There weren't too many hyperparameters that needed to be tuned for the model. The ones that needed to be tuned were the number of iterations and alpha/beta ratio.
The paper suggested running the model for 1000 iterations, but I noticed that the loss function converged before then and that running the model for 300 iterations led to sufficient results. The alpha/beta ratio required some
additional tuning, so I used Figure 3 from the paper as a guide for this. I started with an alpha/beta ratio of 1e-8 because smalller ratios didn't apply enough of the style to the photograph, and increased it to 1e-12. Increasing
the ratio beyond this made it difficult to discern the contents of the photograph.
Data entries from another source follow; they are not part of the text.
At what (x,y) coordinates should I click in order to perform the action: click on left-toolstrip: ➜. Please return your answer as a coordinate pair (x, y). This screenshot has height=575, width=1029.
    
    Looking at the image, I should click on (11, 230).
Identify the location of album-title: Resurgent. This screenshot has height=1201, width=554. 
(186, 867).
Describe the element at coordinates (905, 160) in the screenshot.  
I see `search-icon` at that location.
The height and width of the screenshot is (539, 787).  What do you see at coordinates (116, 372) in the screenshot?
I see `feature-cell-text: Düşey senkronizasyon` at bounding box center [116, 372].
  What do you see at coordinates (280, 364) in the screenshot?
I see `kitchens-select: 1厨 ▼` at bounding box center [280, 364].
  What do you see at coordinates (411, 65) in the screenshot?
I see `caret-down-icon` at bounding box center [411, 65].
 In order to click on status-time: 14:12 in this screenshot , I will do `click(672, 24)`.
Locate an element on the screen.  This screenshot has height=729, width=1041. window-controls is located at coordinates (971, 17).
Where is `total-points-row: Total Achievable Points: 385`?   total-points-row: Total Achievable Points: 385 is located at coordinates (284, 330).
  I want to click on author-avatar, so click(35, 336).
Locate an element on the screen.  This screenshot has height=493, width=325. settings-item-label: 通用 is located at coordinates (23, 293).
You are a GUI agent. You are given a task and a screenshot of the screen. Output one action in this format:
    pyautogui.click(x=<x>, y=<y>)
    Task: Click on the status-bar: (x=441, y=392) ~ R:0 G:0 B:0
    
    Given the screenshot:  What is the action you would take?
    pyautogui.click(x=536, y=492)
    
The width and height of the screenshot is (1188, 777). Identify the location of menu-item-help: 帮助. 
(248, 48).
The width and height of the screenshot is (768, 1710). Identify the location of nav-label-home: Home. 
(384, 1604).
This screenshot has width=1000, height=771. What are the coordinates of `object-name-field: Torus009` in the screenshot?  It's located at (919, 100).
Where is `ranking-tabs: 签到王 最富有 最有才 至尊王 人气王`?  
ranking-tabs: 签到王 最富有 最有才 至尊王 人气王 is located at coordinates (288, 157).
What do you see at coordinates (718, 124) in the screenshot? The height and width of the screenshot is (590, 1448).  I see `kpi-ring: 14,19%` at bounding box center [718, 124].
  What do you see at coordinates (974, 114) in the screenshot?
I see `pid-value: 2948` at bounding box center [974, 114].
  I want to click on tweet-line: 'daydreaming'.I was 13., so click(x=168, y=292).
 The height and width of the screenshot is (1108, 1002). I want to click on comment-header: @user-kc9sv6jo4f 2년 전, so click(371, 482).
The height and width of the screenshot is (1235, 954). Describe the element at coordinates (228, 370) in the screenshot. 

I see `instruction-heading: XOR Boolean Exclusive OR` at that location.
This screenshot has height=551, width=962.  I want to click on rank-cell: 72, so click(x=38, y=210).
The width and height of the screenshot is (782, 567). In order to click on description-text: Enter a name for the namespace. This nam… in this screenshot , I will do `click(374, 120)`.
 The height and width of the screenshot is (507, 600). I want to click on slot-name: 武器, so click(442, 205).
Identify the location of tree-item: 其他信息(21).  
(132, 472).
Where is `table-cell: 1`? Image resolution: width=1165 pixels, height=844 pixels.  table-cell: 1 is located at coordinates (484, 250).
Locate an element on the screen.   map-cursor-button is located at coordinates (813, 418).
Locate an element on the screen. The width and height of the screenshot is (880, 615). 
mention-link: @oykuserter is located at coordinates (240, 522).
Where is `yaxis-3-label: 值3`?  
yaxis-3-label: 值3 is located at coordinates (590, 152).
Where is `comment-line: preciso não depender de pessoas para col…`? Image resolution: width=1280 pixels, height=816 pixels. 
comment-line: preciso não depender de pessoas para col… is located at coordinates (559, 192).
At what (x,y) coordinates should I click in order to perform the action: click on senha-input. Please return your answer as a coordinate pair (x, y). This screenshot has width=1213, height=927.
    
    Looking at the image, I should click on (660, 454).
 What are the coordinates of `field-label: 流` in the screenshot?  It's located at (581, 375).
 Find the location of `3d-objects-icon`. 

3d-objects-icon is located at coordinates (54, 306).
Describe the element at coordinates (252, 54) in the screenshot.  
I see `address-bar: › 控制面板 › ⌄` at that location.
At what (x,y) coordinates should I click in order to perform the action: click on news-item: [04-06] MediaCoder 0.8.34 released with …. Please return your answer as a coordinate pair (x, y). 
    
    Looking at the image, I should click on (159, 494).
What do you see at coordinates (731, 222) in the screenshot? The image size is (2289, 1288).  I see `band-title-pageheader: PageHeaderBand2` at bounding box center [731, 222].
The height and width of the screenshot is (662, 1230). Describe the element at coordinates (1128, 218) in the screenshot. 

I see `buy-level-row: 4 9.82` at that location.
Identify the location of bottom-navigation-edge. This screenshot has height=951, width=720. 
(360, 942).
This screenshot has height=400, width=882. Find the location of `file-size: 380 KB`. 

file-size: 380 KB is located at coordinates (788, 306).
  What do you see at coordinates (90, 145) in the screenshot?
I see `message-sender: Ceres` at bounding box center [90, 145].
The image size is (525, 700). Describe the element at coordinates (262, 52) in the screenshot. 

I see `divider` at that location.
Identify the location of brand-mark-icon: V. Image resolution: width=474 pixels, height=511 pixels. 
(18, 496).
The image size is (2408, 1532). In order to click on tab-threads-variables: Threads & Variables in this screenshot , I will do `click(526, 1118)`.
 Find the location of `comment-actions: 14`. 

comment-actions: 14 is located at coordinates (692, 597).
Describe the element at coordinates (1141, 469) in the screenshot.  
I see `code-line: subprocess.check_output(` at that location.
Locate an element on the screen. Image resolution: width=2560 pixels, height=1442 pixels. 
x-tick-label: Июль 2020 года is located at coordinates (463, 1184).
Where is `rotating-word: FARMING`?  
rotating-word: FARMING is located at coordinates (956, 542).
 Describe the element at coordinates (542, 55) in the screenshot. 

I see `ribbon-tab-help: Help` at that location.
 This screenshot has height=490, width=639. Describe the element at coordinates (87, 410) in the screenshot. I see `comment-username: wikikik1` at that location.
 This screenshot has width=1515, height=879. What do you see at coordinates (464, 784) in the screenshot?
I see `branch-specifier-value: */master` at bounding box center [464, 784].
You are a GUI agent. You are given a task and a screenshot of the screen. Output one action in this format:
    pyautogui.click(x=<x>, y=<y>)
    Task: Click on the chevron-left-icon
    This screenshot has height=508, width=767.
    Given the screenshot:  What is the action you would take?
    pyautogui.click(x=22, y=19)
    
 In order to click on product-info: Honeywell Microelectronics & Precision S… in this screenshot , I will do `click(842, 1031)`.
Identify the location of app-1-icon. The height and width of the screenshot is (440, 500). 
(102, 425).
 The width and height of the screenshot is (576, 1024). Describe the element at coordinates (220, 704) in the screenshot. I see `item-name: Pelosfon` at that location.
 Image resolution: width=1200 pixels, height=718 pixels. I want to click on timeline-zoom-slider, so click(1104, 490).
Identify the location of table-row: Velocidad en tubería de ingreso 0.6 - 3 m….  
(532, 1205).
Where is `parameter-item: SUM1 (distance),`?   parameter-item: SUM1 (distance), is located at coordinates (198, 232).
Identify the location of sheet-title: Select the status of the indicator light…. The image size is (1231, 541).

The results are highlighted below:
Neckarfront in Tubingen, Germany x The Shipwreck of the Minotaur
Alpha/Beta Ratio: 1e-8
Alpha/Beta Ratio: 1e-10
Alpha/Beta Ratio: 1e-12
Neckarfront in Tubingen, Germany x Starry Night
Alpha/Beta Ratio: 1e-8
Alpha/Beta Ratio: 1e-10
Alpha/Beta Ratio: 1e-12
Neckarfront in Tubingen, Germany x The Scream
Alpha/Beta Ratio: 1e-8
Alpha/Beta Ratio: 1e-10
Alpha/Beta Ratio: 1e-12
Neckarfront in Tubingen, Germany x Femme nue assise
Alpha/Beta Ratio: 1e-8
Alpha/Beta Ratio: 1e-10
Alpha/Beta Ratio: 1e-12
Neckarfront in Tubingen, Germany x Composition VII
Alpha/Beta Ratio: 1e-8
Alpha/Beta Ratio: 1e-10
Alpha/Beta Ratio: 1e-12
Custom Model Inputs & Outputs
I generated outputs based on a custom input image as well, and also tested transferring the style from new pieces of arts. I used an alpha/beta ratio of 1e-10 because that seemed to be the best middle ground between maintaining the photograph's content and the artwork's style in the generated outputs above.